SELECTED TEXT:
------

From the American Revolution to Hamilton The Musical: American Literature and Social Protest

ENGL 189H (English)

No.: **** Section: 035 9:30-10:45a, Tu Th
ANDR 116 Professor Kelly Payne ACE 5

Course description

This class examines the rich and diverse tradition of social protest literature in the U.S. Together we will read and examine social protest literature by prominent Americans from the 18th century to our present day. Along the way, we will look at writings that treat a diverse range of social movements and perspectives: from Abigail Adams bold appeal for women’s rights in 1776 to the writings of Frederick Douglass and Harriet Jacobs on their escape from slavery, from the government’s removal of Native American children from their homes and forced relocation to Indian boarding schools in the 1880s to W. E. B. Du Bois’ argument for equal access to education for African Americans in the early 20th century, from the Civil Rights movements for black, LGBT, and women’s rights in the mid-20th century to Black Lives Matter today.

Books: [N.B. this reading list may change] selections from the anthology: American Protest Literature (2008); Harriet Beecher Stowe’s Uncle Tom’s Cabin (1852); W. E. B. Du Bois’ The Souls of Black Folk (1903); Upton Sinclair’s The Jungle (1906); Tilly Olsen’s Silences (1962); Louise Erdrich’s The Round House (2013); Audre Lorde’s Zami: A New Spelling of My Name – A Biomythography (1982); Claudia Rankine’s Citizen: An American Lyric (2014); and Hamilton: The Musical (2016).

Post-War British Culture: Punks and Authoritarians

ENGL 189H (English)

No.: **** Section: 040 11:00-12:15p, Tu Th
ANDR 27 Professor Guy Reynolds ACE 5

Course description

This class will introduce students to some of the most notorious British novels and films of the last seven decades, all of which center on the use and misuse of authority, and the encounters between what often seemed a very stuffy culture and rebellious outsiders who questioned its values. We will begin with George Orwell’s 1984, move on to Anthony Burgess’s ‘A Clockwork Orange’ and then move on to works as varied and intriguing as Alan Moore’s graphic novel V for Vendetta and Shane Meadows’s film, This is England. The class will center on fiction, but there will be excursions into the worlds of film and graphic novels and theoretical writings about popular /street culture and fashion.

------

SHORT PROBLEM A:
Answer these questions using the English course listings.
(i) In which room does the course on American literature and social protest meet?
(ii) Which professor teaches the course on post-war British culture?
(iii) With which novel does the post-war British culture class begin?
SHORT PROBLEM B:
Write a continuation of the English course listings, starting right after their last sentence.

DATA SHOWN:
------

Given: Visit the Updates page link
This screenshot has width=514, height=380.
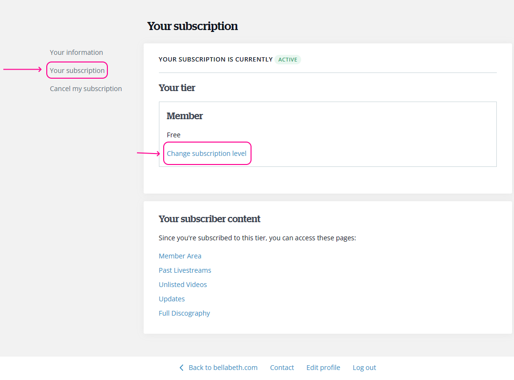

------

FINAL RESULT A:
(i) ANDR 116
(ii) Professor Guy Reynolds
(iii) George Orwell's 1984

FINAL RESULT B:
Sanaa: The Literature & Art of Africa’s Cities


No.: **** Section: 050 12:30-1:20p, MWF
ANDR 114 Professor Nganga Muchiri ACE 5

Course description

In this course we’ll be particularly interested in pursuing a critique of the production of images that are easily recognizable as “African” – war, poverty, famine, etc. Why is Africa repeatedly approached as the “always already” known, understood, or assumed? What does it mean to “know” Africa? Do Africans have the ultimate claim to “knowing” the continent? Hence, our point of departure is inquiries that metropolitan Africa invites, or those we might raise. While our journey may help us arrive at answers, the primary focus of the class is learning how to ask profound, interesting, and creative questions that advance our understanding of the continent’s urban life. Throughout the semester, we will interrogate, and listen to, a variety of African voices. Cities in Africa offer both a high concentration of cultural production and a wide variety of individual expression. So, for instance, music will not only serve as a background to our writing exercises, but also as a primary source that we examine and read closely. Other urban voices we examine include: novels, short stories, and photography. Some of these artistic pieces echo each other, but more often than not they argue, debate, and disagree. We will analyze how these declarations borrow from each other, and continuously create novel artistic forms and genres. Finally, the course will ask students to reflect on the role of the imagination in creating, and interpreting, knowledge about an “other.”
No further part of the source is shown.